[[ EXTRACTED DATA open ]]

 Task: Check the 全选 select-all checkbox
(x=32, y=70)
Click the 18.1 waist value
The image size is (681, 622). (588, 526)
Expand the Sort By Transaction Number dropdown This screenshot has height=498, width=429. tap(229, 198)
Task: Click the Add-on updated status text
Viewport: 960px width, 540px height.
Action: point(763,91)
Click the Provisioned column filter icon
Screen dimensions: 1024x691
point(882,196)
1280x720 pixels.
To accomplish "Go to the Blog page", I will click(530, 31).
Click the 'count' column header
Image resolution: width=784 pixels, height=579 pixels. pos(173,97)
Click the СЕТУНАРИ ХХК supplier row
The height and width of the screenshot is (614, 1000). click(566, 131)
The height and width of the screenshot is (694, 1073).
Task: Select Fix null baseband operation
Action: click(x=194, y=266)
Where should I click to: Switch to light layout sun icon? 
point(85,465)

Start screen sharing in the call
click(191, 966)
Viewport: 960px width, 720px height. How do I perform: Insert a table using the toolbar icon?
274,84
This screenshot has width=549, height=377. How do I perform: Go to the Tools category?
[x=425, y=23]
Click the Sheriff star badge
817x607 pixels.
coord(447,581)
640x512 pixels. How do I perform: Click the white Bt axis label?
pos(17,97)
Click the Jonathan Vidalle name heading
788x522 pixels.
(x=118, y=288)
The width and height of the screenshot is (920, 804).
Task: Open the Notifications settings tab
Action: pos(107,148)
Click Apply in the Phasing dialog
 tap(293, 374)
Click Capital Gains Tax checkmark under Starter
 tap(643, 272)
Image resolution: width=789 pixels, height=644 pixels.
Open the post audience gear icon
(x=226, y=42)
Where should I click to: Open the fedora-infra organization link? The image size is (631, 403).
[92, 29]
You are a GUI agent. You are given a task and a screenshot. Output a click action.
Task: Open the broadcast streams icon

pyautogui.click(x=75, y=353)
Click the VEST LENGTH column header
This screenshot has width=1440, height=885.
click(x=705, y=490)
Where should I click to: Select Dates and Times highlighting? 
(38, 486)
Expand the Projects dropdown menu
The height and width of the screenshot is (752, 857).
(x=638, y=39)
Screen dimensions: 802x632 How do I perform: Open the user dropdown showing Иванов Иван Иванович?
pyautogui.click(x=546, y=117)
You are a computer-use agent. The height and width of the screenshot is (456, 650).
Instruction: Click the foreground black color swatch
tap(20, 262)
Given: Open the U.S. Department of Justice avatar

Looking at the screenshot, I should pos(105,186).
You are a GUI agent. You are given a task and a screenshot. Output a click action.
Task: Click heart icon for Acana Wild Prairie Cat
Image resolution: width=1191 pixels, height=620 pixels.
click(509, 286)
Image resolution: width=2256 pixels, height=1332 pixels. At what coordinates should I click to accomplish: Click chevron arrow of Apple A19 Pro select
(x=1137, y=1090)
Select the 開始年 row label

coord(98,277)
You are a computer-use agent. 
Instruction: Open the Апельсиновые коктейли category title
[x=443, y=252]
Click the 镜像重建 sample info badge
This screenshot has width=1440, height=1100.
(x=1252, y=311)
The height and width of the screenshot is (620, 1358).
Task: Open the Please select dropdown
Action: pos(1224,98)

[[ EXTRACTED DATA closed ]]

GOAL OF THE EXERCISE: Copy each line above where the string "agent" occurs.

SOLUTION TO THIS EXERCISE:
You are a GUI agent. You are given a task and a screenshot. Output a click action.
You are a computer-use agent. The height and width of the screenshot is (456, 650).
You are a GUI agent. You are given a task and a screenshot. Output a click action.
You are a computer-use agent. 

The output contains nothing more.